The competition between trading entities arises from struggles to secure exportable items. Trading firms of clout like Taesong Trading Co., under the jurisdiction of the central party's Office No. 39 which manages Kim Jong Il's ruling funds, and the Kumgang Trading Co., a subsidiary of the Mount Kumsu Memorial Palace's financial department, are able to collect export items on a monopoly basis. Small trading companies, however, find it extremely difficult to secure 'sellable items.'

The task of securing export items is assumed by trading companies' 'resources mobilization sections.' Once they are secured through their provincial branches, 'transport and storage sections' take care of the transportation, storage and processing of export goods, while 'export sections' deal with exporting matters such as shipping and settlements. They also have 'import sections,' where, in general, goods requested by manufacturers were imported from abroad and supplied to at cost, recalls Kim Dong-jun, 48, a North Korean defector to the South who served as an export-import section chief in the North. "Favorable clients could be secured if Japanese-made daily necessaries were supplied," he added.

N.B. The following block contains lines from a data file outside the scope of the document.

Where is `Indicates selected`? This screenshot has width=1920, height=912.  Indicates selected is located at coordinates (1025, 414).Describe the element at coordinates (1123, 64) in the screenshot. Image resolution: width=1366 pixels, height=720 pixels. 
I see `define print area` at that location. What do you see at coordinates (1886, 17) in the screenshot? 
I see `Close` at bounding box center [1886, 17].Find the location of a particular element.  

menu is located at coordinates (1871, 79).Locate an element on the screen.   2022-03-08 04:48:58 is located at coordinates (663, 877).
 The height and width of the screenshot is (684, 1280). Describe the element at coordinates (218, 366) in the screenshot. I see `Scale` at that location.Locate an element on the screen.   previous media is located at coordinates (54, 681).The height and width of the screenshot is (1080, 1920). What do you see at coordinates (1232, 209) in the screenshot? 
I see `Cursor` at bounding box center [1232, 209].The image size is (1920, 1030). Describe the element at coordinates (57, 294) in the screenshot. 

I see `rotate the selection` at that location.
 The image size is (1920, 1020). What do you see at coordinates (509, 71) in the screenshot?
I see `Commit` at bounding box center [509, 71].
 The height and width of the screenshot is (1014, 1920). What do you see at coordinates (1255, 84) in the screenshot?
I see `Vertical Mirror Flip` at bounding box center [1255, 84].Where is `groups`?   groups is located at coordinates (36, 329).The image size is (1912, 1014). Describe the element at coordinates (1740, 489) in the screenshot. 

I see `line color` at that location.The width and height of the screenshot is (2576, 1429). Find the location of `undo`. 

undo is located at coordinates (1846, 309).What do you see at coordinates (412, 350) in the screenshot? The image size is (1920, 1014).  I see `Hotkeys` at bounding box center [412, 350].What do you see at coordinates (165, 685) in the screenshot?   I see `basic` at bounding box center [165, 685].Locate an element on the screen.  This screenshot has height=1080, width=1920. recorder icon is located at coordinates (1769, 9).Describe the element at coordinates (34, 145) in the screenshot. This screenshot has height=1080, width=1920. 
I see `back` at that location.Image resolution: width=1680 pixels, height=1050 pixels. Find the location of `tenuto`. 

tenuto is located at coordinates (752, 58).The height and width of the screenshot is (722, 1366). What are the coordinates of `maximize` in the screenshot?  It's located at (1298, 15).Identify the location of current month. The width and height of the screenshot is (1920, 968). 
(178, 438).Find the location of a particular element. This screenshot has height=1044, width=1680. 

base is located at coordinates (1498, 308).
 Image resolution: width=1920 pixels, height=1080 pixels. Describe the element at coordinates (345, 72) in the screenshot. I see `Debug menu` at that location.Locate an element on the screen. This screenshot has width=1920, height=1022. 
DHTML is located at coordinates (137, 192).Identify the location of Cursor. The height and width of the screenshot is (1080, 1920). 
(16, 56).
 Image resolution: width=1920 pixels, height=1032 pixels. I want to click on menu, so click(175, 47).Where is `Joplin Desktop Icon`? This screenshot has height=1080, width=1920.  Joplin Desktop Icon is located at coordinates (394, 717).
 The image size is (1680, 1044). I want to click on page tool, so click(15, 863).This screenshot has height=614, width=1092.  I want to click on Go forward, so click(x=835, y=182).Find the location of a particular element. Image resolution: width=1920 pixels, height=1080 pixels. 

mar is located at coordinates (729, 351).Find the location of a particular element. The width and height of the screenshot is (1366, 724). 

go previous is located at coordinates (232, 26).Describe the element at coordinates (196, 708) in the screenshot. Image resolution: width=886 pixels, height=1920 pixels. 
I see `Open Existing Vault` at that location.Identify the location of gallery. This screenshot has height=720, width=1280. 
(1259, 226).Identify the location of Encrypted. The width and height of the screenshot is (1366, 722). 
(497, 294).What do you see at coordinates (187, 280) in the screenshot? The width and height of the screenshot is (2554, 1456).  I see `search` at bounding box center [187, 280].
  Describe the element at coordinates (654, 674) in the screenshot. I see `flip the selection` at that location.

It's unavoidable for North Korea, which lacks exportable products, to collect and export all available natural products such as mushrooms, fish, shellfish and minerals. "Japanese traders are very specific about North Korean products they want to purchase," adds Kim. "For example, a Japanese import firm placed an order for common ice-fish living in the downstream of the Dokji River flowing between Kangwon and Hamgyong provinces."

Though little dividends go to producers, trading firms' executives and staff earn good money. Because trading activities are exposed to corruption as shown by the prevailing remarks "foreign-exchange earning is equivalent to earning imprisonment." The slightest flaw found in the tight network of mutual benefits between traders and the police, or the state security agency deals fatal blows to trading people. Trading firms' staff members are still the envy of others. It goes without saying that they don't take entitlement examinations, but are posted by seniors.

Prior to the collapse of the socialism, North Korea conducted barter trade with friendly countries, based on strict "plans" issued by its Trade Ministry. With such barter trade gone with the sudden fall of Communism, and as it became impossible to import any goods without hard currencies such as the American dollar, or Japanese yen, North Korea, under the slogan of trade-first policy, mobilized its entire population for foreign exchange earning, bringing about the flourishing of trading companies. College students majoring in economics study trade norms and regulations adopted by capitalist countries.

Recently letters of credit have been allowed and accounts are settled at the Korea Trade Bank or joint financial institutions with foreign concerns, but no small quantity of illegal trading transactions take place. The expansion of marketplaces and the emergence of trading firms, large and small, in North Korea appear to represent the new economic realities of the North in the post-rationing era.